Not only are events in D.C. exemplary of what makes Trump so dangerous, they’re also an escalation of a path that the president had already embarked on, given his previous deployment of Marines and federalized National Guard troops to Los Angeles. The president himself has made clear that the dispatch of troops to Washington, D.C. is a template for future military missions to other cities. On top of this, there’s the obvious point that the nation’s capital is involved, with both symbolic and practical resonance. As others have pointed out, Washington, D.C. is our primary city for national protests, the one place more than any other that Americans go to to make their collective voice heard. The D.C. clampdown is an obvious attempt to crush Americans’ single biggest megaphone.

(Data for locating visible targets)
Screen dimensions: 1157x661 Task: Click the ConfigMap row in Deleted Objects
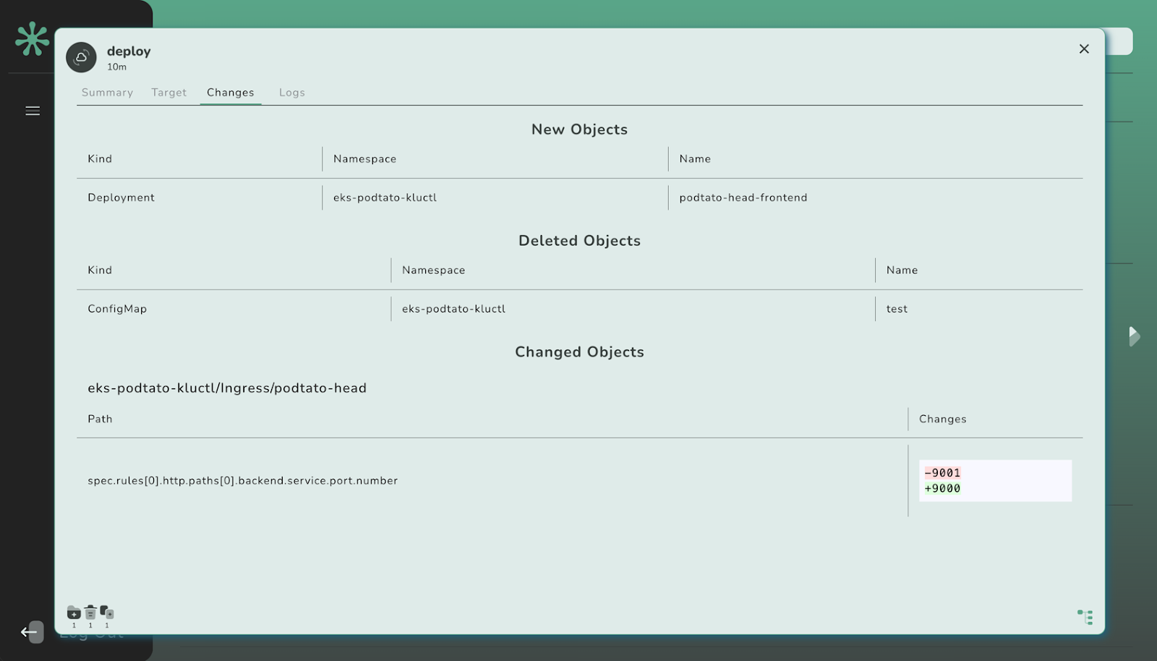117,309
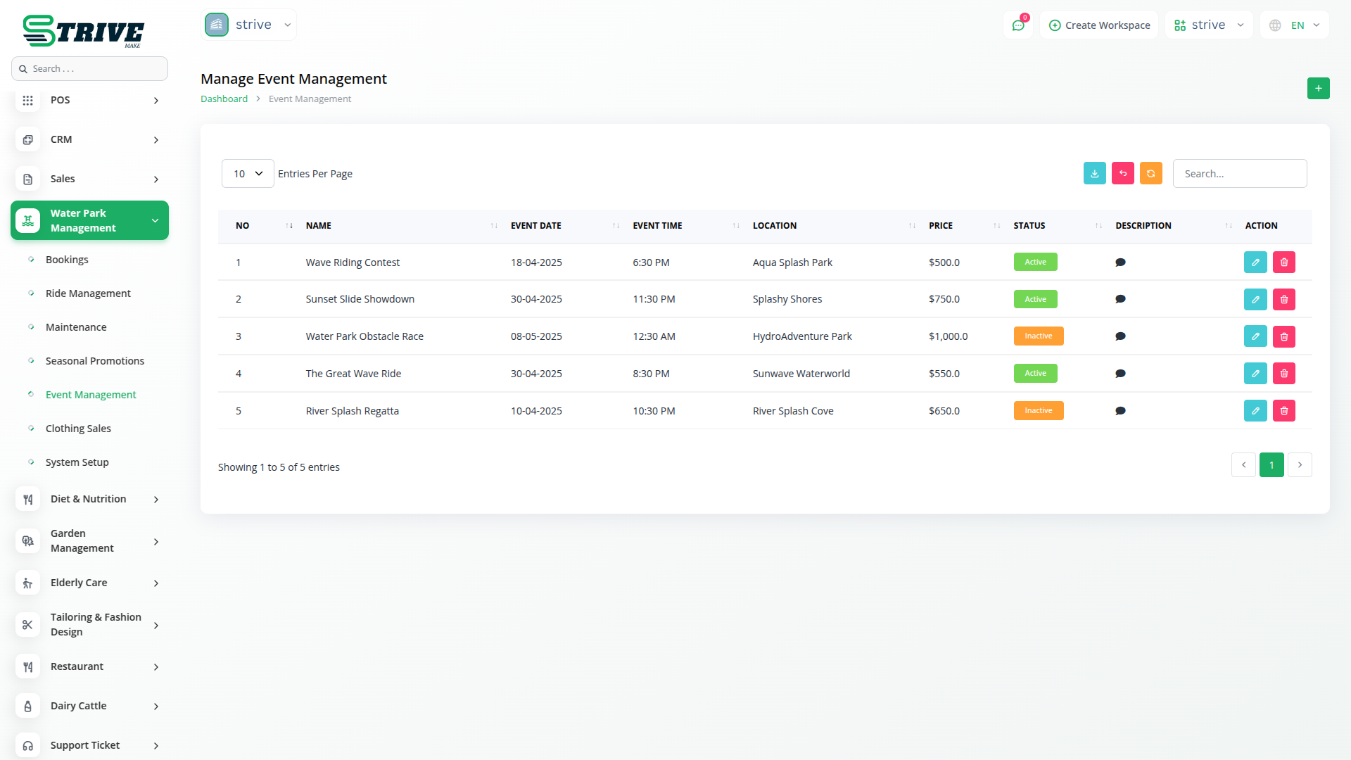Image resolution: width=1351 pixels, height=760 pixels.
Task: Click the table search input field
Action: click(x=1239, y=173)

Set tasks:
[1] Reproduce the passage on troops in Washington, D.C. word for word, between "Not only are" and "single biggest megaphone.", inclusive.
[2] Quote the records line for line, leaving out the pictures.
The text and the records have no connection to each other.

Answers in order:
[1]
Not only are events in D.C. exemplary of what makes Trump so dangerous, they’re also an escalation of a path that the president had already embarked on, given his previous deployment of Marines and federalized National Guard troops to Los Angeles. The president himself has made clear that the dispatch of troops to Washington, D.C. is a template for future military missions to other cities. On top of this, there’s the obvious point that the nation’s capital is involved, with both symbolic and practical resonance. As others have pointed out, Washington, D.C. is our primary city for national protests, the one place more than any other that Americans go to to make their collective voice heard. The D.C. clampdown is an obvious attempt to crush Americans’ single biggest megaphone.

[2]
Screen dimensions: 1157x661 Task: Click the ConfigMap row in Deleted Objects
117,309
Image resolution: width=1351 pixels, height=760 pixels.
Task: Click the table search input field
Action: click(x=1239, y=173)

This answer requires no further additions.